Last Aug. 20, Irwindale, a San Gabriel Valley community 15 miles east of Los Angeles with a population of 1,000 residents, signed a formal agreement with the Raiders to build the stadium complex along the Foothill Freeway. Under the pact, the Raiders would move from Los Angeles to Irwindale by 1991 if the city could guarantee stadium financing by this Nov. 4.

But the Raiders and the city have indicated there is some leeway in that deadline if the city encounters litigation.

City negotiators gave Davis a non-refundable check for $10 million, which represented part of the $115 million in financing that Irwindale will provide to build the complex, consisting of the stadium, team headquarters, practice field, a Raiders Hall of Fame and parking facilities.
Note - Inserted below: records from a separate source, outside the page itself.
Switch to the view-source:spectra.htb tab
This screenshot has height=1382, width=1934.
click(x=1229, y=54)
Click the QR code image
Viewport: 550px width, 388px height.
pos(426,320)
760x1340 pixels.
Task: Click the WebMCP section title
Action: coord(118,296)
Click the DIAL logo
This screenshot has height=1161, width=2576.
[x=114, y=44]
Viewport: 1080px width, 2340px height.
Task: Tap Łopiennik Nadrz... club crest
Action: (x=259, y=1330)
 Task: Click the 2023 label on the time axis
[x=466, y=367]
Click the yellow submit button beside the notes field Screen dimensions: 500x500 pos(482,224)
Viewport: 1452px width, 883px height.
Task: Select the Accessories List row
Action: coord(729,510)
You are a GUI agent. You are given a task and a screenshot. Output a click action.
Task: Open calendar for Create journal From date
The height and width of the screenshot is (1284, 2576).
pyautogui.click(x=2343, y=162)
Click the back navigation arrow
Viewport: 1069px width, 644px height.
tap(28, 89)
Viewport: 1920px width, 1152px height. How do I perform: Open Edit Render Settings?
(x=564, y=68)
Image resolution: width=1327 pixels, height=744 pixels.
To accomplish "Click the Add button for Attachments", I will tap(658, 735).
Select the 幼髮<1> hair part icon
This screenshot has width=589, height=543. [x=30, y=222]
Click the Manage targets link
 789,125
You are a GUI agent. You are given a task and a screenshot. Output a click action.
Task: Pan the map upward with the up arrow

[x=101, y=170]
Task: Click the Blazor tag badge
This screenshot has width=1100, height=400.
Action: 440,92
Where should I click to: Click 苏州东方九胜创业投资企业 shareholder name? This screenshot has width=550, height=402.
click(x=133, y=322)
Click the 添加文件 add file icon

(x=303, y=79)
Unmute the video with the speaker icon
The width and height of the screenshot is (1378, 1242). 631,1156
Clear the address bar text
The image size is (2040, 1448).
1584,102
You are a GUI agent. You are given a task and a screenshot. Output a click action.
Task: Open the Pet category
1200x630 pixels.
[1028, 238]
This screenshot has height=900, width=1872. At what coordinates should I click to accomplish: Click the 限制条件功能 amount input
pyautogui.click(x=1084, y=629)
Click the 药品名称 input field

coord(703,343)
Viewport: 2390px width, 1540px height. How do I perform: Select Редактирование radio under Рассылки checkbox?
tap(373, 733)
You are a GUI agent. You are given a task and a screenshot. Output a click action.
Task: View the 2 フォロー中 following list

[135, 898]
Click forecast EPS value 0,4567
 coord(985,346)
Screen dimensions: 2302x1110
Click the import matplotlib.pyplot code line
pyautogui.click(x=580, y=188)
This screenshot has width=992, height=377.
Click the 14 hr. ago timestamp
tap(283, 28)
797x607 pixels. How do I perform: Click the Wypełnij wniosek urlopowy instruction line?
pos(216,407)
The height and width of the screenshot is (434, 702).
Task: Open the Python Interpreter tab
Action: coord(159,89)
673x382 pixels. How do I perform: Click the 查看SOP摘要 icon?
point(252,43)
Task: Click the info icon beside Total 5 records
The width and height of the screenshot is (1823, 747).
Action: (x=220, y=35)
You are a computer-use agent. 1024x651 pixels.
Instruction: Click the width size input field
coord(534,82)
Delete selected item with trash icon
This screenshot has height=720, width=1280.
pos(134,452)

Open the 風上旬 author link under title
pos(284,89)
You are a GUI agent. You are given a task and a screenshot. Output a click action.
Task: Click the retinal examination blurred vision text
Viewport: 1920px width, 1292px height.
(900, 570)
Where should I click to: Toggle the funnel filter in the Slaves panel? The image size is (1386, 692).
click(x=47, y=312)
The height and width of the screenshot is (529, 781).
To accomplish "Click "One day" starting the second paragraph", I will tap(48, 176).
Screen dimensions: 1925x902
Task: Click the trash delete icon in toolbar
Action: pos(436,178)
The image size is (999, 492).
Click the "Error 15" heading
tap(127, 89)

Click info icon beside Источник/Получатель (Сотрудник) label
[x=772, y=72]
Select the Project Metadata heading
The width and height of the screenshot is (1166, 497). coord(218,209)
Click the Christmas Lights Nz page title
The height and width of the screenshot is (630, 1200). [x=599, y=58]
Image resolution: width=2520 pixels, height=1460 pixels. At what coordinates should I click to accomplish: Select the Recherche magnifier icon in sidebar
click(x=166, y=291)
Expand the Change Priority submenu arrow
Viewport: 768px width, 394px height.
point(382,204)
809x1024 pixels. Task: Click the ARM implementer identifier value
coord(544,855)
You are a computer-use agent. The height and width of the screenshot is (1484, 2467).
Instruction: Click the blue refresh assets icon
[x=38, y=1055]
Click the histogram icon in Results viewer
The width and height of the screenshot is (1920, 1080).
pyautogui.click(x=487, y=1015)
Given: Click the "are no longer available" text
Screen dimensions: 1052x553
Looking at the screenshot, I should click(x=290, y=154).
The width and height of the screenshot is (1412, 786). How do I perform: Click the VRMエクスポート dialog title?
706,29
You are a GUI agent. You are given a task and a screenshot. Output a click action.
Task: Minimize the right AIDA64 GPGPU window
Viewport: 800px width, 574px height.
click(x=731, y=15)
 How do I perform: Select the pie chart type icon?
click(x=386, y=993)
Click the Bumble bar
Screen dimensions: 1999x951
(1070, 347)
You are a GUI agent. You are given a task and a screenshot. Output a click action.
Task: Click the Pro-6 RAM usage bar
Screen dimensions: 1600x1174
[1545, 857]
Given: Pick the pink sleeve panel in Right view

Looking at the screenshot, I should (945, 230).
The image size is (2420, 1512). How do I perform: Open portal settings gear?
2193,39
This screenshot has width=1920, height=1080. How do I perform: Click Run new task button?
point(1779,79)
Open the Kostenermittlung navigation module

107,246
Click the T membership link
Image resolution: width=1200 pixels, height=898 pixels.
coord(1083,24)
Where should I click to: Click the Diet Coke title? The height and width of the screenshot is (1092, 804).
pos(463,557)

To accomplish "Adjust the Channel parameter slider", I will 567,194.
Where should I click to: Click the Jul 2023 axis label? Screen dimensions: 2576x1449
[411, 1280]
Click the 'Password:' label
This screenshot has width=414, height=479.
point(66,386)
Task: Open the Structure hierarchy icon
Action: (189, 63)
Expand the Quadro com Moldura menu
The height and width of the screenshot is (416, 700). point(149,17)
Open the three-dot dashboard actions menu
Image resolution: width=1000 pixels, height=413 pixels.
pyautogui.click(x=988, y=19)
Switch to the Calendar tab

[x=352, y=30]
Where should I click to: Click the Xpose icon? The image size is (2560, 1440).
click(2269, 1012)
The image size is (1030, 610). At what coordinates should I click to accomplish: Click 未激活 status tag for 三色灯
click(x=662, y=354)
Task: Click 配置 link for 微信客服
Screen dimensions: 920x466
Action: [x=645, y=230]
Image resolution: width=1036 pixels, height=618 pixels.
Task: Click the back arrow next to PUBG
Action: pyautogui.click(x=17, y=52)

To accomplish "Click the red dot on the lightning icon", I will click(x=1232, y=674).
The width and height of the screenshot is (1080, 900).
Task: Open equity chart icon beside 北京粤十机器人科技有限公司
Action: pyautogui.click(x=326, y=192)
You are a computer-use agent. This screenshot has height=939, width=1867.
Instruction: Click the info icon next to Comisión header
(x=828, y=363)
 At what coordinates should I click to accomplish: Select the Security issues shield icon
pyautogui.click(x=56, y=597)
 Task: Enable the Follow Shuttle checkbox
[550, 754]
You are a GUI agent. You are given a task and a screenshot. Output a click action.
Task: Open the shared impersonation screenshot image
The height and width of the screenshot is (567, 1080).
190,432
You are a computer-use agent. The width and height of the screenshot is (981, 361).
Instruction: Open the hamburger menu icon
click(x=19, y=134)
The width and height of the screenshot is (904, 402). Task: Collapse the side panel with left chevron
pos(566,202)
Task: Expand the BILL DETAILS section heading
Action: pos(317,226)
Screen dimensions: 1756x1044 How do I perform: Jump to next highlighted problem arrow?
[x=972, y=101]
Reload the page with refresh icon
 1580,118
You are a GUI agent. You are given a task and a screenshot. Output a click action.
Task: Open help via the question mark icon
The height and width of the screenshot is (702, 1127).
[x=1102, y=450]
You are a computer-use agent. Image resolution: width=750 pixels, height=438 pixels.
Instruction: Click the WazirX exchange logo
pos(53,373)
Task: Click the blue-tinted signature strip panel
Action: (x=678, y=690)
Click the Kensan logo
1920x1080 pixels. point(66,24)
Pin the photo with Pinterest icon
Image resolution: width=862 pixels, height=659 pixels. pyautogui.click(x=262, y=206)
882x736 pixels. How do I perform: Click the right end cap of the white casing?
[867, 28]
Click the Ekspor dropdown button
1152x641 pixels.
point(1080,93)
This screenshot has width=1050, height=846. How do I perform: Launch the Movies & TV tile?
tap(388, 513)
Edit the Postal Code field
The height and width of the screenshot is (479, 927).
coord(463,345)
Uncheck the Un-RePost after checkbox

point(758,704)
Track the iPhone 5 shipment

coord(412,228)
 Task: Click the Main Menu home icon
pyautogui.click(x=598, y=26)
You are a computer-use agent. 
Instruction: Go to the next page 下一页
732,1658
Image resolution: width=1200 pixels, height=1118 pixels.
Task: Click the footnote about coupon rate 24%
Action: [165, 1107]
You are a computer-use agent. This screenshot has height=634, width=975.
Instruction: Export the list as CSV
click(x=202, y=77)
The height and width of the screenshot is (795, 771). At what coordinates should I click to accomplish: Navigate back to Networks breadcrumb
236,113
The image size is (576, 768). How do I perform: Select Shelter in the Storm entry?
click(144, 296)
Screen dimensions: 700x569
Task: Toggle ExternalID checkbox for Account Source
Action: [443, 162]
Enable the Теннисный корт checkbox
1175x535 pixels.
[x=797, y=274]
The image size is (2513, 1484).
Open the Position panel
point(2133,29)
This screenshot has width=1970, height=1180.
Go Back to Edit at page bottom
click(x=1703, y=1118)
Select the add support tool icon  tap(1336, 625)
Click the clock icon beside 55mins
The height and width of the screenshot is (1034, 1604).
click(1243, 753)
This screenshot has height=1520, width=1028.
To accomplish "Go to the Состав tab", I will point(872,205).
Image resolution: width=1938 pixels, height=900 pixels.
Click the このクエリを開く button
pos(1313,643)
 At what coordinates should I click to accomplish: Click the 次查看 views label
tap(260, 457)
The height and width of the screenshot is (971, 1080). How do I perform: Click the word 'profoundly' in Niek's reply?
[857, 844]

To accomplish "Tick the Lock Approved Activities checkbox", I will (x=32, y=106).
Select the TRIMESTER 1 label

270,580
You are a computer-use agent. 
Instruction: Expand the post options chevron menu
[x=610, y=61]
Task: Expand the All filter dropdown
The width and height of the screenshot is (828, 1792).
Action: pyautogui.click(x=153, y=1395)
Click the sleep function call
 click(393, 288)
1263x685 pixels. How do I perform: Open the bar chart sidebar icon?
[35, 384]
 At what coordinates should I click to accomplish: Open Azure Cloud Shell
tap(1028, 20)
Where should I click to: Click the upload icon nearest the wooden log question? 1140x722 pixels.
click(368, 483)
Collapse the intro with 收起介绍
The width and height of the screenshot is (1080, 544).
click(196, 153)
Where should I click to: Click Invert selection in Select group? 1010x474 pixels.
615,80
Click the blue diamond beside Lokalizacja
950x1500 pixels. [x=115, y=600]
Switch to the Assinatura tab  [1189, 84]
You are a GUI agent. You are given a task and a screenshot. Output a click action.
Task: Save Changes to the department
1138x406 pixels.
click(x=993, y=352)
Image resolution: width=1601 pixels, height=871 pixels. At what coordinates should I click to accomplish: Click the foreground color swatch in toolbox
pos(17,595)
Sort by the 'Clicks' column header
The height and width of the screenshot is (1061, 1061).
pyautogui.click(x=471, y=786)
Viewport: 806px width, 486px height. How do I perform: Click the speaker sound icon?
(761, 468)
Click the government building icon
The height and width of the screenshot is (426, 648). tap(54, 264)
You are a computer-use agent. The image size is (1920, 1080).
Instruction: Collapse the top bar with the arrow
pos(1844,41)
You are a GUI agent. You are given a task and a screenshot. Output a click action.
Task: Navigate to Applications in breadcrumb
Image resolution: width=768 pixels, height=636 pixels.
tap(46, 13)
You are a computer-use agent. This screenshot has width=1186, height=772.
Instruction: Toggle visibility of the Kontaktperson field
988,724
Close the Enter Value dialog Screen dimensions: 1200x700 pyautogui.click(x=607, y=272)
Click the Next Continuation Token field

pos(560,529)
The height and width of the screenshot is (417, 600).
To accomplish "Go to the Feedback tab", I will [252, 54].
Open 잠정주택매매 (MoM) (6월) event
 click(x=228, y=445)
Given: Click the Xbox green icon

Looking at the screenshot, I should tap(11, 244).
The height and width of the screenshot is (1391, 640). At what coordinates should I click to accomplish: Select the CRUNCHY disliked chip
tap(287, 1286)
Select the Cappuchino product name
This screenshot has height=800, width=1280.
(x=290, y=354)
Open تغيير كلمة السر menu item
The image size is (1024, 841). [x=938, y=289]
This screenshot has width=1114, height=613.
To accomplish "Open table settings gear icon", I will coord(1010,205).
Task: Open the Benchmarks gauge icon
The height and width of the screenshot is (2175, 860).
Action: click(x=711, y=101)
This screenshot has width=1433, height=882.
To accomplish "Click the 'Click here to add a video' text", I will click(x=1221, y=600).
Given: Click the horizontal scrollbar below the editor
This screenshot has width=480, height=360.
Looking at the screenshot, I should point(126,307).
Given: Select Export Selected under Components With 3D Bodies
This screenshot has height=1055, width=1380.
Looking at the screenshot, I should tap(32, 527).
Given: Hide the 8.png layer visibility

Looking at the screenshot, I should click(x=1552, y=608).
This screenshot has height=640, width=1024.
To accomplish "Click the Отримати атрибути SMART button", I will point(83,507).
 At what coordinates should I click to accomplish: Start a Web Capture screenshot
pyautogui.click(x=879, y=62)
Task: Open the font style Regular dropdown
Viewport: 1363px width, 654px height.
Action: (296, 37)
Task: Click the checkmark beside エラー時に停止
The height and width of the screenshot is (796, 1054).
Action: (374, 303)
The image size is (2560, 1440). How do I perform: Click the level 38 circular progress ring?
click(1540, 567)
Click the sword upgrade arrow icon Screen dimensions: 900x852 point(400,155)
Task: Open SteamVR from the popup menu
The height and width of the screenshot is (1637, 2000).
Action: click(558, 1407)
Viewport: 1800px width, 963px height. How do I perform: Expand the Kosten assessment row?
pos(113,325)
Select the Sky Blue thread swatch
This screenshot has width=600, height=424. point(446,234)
The financial package includes $90 million in industrial development revenue bonds that have been bought by a Minneapolis bank, according to Irwindale City Manager Charles Martin.

Tepper, Bernardi's attorney, quoting from a 1975 Army Corps of Engineers master plan for the Santa Fe Dam Recreation Area where the site is located, argued that the rock quarry is the home to "the last vestiges" of an endangered plant--the coastal sagebrush--"and certain other flora and fauna." The land, he said, has been nominated for inclusion on a national registry of natural landmarks, thus preventing its development.

'I'll Show Him Sage'

Irwindale attorney Michael B. Montgomery, piqued at the description, displayed for the judge a colored photo blowup of the site showing some plants but also displaying a massive dusty gravel pit. "If counsel wants to see coastal sage, I'll show him coastal sage," Montgomery said.

An official of the Los Angeles State and County Arboretum, responding to an inquiry, said that the plant is not on an endangered species list.

Montgomery also argued that in 1976 an environmental impact report was written for the site and later amended to include a reference to a football stadium--thus giving the city the green light to go ahead with the stadium plans.

But Torres ruled otherwise. Under California's environmental law, he told Irwindale's lawyers, "you need a study. . . . You have to do something . . . it's the law of the state. Irwindale has not complied."